Hypertrophy - What Is It?
Hypertrophy simply means the growth of a muscle. Some women worry about building too much “muscle” and looking “bulky”. But building muscle isn’t as easy as people think. It requires a lot of time, consistency and tracking your training progress.
If hypertrophy is the goal, there are few things you should focus on.
First, when choosing the movements for your program remember you do not need to perform a million different exercises. Focus on the “basics” and perform them well with perfect technique. For example, the Deadlift. The Deadlift is a multi-joint movement which recruits 90% of muscles when performed correctly. Remember to pick the variation that works best for you. Taking into account your mobility, training experience, goals and time.
If you are unable to perform a conventional Deadlift due to poor mobility through the shoulders, a Romanian Deadlift or trap bar Deadlift can be used. Pick the safest and most effective exercise.
Most muscle groups require around 15-20 sets per week to maximise growth. Follow a training program that follows progressive overload with at least a minimum of 4 week cycle or until we find our body is no longer creating enough of a stimulus.

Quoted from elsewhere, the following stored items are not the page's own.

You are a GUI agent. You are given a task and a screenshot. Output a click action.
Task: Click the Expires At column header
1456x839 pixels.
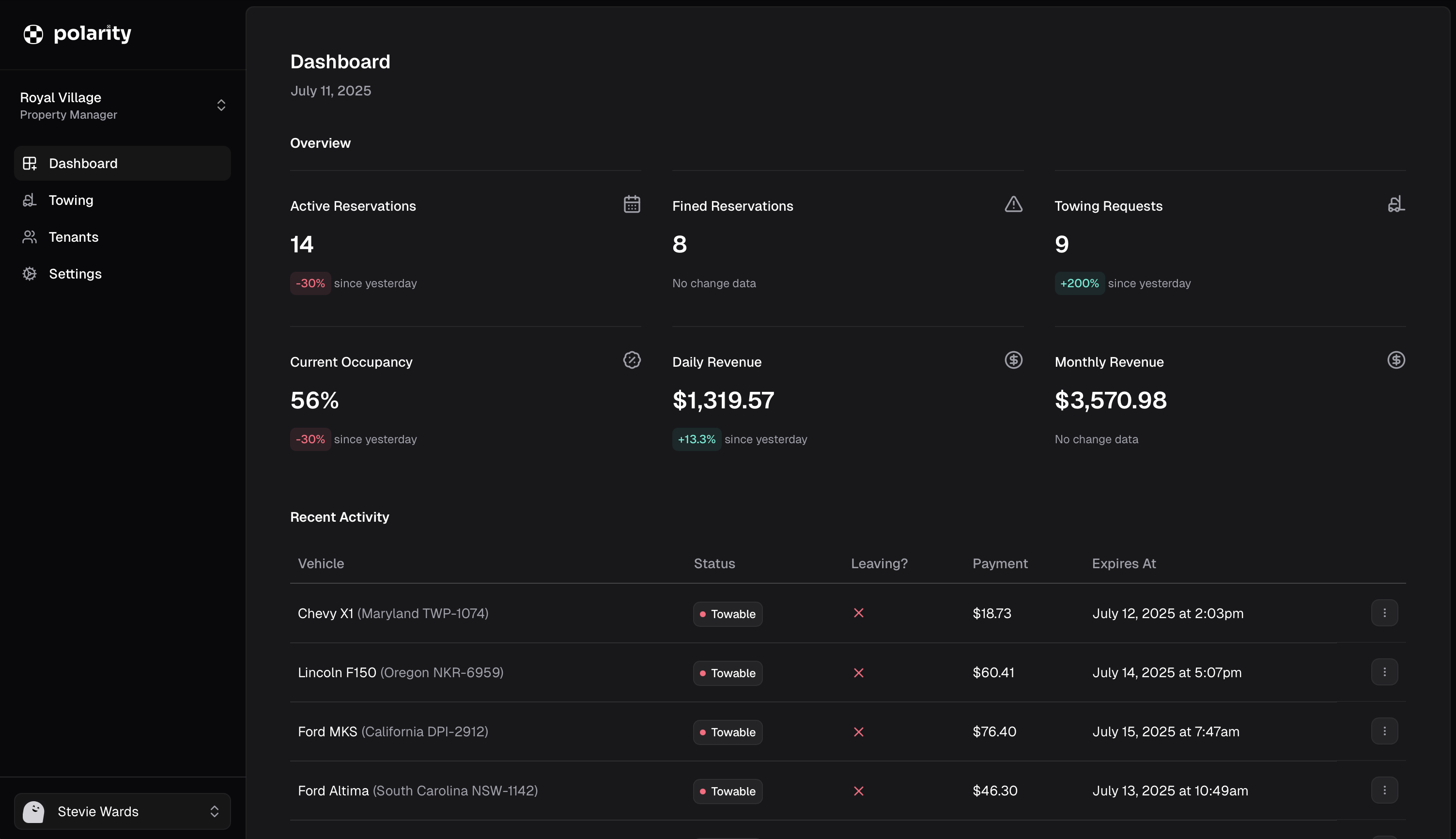1124,563
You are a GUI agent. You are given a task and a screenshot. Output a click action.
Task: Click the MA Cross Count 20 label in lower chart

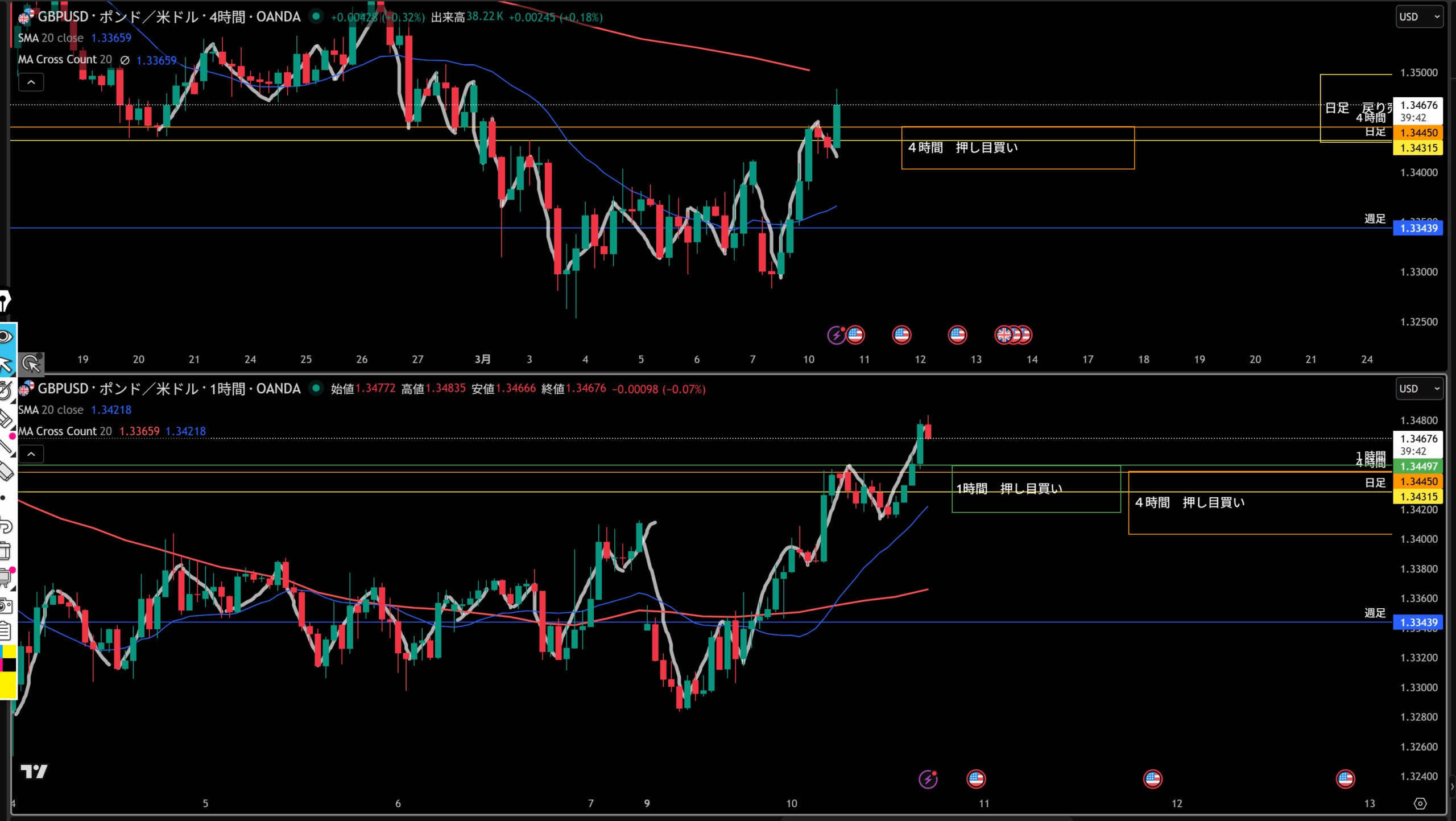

The exercise you choose should be a moderate to heavy load, building closer to failure as you progress. Remember this is just a guide, there are many different variables that need to be taken into account like your training experience, injury history, progress and how you feel during the session.
Rep ranges should vary depending on the exercise and goals.
To maximise muscle growth our body requires rest periods between sets. The amount of rest depends on the type of lift you’re performing. For example, the Back Squat is a compound movement that recruits a lot of muscle tissue and is more taxing on the nervous system. When [performing this movement you will need more rest compared to a leg extension performed on a machine. Rest periods can vary from 90 seconds to 3 minutes.
The most effective way to build muscle is eating in a calorie surplus. This means you are consuming more calories than you burn. You should however, track and manage this carefully and in a controlled way and with enough protein to maximise growth and recovery.